» **Task directions**:
Copy out again, unchanged, the listing below from the line that has "Click the plug-in icon for version 7.22.0" through the line that has "The height and width of the screenshot is (495, 1568).".

» **Recorded information**:
===

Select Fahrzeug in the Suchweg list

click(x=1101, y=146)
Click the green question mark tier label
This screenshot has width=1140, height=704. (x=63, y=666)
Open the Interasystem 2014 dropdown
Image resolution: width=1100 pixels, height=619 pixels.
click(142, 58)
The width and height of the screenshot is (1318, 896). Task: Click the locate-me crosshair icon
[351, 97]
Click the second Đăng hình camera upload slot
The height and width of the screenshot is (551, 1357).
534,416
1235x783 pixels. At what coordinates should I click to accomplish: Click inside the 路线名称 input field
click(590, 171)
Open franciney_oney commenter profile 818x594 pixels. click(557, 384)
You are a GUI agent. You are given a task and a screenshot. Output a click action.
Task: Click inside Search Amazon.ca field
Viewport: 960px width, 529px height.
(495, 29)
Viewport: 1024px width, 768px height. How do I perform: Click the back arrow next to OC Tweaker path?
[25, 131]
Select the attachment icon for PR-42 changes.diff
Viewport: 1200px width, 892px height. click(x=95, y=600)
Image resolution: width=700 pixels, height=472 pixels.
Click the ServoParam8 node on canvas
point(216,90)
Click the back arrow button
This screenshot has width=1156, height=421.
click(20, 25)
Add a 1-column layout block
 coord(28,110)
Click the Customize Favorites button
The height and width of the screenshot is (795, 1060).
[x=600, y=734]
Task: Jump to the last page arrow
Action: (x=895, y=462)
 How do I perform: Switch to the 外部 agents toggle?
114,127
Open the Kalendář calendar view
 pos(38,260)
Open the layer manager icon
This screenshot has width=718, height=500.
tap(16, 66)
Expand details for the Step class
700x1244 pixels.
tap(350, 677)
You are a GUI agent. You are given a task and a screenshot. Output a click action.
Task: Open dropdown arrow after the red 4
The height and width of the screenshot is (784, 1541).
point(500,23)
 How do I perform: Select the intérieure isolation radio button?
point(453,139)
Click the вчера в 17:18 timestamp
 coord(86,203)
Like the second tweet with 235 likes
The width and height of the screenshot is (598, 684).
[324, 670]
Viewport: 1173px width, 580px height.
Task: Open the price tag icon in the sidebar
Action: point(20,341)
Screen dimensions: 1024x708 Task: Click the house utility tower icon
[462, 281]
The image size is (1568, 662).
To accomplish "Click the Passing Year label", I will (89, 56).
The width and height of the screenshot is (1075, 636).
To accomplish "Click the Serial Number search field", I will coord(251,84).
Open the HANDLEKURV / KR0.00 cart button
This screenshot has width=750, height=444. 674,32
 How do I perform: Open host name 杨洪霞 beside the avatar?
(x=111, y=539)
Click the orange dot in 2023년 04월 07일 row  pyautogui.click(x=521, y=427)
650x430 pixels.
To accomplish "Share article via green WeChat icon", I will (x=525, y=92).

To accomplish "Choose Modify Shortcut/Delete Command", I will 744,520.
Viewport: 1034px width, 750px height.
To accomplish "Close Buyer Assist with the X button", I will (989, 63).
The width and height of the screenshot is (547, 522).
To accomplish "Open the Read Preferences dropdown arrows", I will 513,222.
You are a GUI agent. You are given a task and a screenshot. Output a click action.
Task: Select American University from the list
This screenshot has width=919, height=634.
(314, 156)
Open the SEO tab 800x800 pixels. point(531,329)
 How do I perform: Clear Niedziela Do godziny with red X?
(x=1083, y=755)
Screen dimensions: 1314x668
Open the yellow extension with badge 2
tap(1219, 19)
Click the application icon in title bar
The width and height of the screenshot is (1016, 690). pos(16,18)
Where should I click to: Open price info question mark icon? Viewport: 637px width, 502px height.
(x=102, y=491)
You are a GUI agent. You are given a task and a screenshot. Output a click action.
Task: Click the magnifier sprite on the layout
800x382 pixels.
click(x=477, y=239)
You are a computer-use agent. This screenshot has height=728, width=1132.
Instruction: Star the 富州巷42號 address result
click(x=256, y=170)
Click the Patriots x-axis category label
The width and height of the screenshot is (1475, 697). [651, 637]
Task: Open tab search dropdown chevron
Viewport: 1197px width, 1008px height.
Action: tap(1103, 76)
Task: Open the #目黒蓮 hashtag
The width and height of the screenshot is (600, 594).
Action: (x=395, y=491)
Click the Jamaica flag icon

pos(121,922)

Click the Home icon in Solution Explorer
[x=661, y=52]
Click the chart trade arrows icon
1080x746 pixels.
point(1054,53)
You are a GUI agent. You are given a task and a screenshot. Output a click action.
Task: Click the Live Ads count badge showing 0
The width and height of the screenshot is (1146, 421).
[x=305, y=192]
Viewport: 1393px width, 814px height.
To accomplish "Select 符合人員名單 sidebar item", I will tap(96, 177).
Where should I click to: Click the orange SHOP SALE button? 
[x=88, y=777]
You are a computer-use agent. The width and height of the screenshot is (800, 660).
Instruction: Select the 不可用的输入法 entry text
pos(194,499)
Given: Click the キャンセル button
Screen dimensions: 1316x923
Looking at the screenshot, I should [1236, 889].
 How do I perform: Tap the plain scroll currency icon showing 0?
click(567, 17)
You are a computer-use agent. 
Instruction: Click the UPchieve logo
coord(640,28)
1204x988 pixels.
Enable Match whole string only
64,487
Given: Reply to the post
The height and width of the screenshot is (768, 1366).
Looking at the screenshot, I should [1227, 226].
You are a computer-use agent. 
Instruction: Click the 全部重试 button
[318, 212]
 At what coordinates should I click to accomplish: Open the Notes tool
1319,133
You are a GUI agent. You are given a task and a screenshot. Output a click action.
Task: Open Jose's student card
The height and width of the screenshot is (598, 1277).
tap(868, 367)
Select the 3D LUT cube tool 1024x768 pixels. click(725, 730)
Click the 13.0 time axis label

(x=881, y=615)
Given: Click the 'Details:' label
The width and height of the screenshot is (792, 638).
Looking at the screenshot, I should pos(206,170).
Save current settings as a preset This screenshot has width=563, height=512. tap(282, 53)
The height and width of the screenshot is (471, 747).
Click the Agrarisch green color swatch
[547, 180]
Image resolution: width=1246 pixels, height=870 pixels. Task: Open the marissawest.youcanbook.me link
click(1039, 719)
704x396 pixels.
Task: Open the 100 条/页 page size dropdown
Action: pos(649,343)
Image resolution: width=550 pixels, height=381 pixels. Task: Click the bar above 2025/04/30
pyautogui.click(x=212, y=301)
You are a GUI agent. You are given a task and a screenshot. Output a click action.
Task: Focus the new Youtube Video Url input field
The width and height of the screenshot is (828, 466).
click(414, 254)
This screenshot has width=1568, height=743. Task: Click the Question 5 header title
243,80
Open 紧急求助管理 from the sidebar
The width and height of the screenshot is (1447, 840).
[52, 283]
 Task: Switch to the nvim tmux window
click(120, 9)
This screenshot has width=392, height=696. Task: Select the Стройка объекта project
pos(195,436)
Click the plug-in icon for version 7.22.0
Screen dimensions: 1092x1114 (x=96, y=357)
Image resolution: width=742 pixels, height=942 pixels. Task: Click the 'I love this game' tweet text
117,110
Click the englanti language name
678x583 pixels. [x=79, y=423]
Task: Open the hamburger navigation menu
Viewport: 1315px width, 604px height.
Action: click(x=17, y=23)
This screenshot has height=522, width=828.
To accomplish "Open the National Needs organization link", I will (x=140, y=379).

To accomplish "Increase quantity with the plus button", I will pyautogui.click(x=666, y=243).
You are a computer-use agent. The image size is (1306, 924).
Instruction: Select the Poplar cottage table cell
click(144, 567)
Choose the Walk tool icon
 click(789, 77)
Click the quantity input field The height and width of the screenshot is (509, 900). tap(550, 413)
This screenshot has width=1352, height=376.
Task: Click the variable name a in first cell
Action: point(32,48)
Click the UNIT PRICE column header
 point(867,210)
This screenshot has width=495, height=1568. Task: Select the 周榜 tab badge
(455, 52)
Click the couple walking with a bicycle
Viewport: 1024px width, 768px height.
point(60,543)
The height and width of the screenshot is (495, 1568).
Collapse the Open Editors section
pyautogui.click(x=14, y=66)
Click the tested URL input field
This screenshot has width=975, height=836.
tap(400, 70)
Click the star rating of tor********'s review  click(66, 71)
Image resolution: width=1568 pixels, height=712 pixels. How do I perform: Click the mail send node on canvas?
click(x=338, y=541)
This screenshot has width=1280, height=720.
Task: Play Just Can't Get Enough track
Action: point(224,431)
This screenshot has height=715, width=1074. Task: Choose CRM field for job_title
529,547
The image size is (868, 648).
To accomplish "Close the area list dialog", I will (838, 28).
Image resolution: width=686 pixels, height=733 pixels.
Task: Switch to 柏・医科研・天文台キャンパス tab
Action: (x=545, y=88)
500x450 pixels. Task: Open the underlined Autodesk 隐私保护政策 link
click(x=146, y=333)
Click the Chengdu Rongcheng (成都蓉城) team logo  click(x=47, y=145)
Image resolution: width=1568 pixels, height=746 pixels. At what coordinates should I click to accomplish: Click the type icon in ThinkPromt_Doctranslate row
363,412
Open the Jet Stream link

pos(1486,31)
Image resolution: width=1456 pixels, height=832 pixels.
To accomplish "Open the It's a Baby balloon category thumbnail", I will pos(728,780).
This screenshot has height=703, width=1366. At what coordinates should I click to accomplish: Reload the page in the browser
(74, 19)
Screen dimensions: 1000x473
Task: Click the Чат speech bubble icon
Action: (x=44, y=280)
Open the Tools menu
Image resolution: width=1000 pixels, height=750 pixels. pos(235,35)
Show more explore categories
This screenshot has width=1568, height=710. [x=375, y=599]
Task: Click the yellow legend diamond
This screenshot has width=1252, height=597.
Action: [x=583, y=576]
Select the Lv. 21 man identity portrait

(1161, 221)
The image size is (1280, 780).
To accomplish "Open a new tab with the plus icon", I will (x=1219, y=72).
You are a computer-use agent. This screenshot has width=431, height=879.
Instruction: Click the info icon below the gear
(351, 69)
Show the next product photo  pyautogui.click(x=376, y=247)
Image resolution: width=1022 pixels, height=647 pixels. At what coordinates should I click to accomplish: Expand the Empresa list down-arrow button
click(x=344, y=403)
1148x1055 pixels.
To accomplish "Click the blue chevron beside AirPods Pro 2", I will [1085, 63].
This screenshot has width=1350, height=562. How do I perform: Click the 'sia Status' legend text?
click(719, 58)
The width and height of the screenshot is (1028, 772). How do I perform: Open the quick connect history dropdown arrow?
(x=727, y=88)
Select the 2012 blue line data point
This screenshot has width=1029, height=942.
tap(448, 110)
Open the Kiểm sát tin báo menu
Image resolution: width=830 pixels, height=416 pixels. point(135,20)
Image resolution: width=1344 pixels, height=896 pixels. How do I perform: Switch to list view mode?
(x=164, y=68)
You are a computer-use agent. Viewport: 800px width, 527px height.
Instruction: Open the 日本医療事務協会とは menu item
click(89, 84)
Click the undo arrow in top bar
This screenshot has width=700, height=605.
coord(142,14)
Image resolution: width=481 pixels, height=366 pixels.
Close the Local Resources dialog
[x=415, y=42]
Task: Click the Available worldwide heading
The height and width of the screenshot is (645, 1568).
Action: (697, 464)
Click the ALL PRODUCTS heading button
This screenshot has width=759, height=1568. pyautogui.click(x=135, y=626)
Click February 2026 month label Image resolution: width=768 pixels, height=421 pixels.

===

» **Result**:
Click the plug-in icon for version 7.22.0
Screen dimensions: 1092x1114 (x=96, y=357)
Image resolution: width=742 pixels, height=942 pixels. Task: Click the 'I love this game' tweet text
117,110
Click the englanti language name
678x583 pixels. [x=79, y=423]
Task: Open the hamburger navigation menu
Viewport: 1315px width, 604px height.
Action: click(x=17, y=23)
This screenshot has height=522, width=828.
To accomplish "Open the National Needs organization link", I will (x=140, y=379).

To accomplish "Increase quantity with the plus button", I will pyautogui.click(x=666, y=243).
You are a computer-use agent. The image size is (1306, 924).
Instruction: Select the Poplar cottage table cell
click(144, 567)
Choose the Walk tool icon
 click(789, 77)
Click the quantity input field The height and width of the screenshot is (509, 900). tap(550, 413)
This screenshot has width=1352, height=376.
Task: Click the variable name a in first cell
Action: point(32,48)
Click the UNIT PRICE column header
 point(867,210)
This screenshot has width=495, height=1568. Task: Select the 周榜 tab badge
(455, 52)
Click the couple walking with a bicycle
Viewport: 1024px width, 768px height.
point(60,543)
The height and width of the screenshot is (495, 1568).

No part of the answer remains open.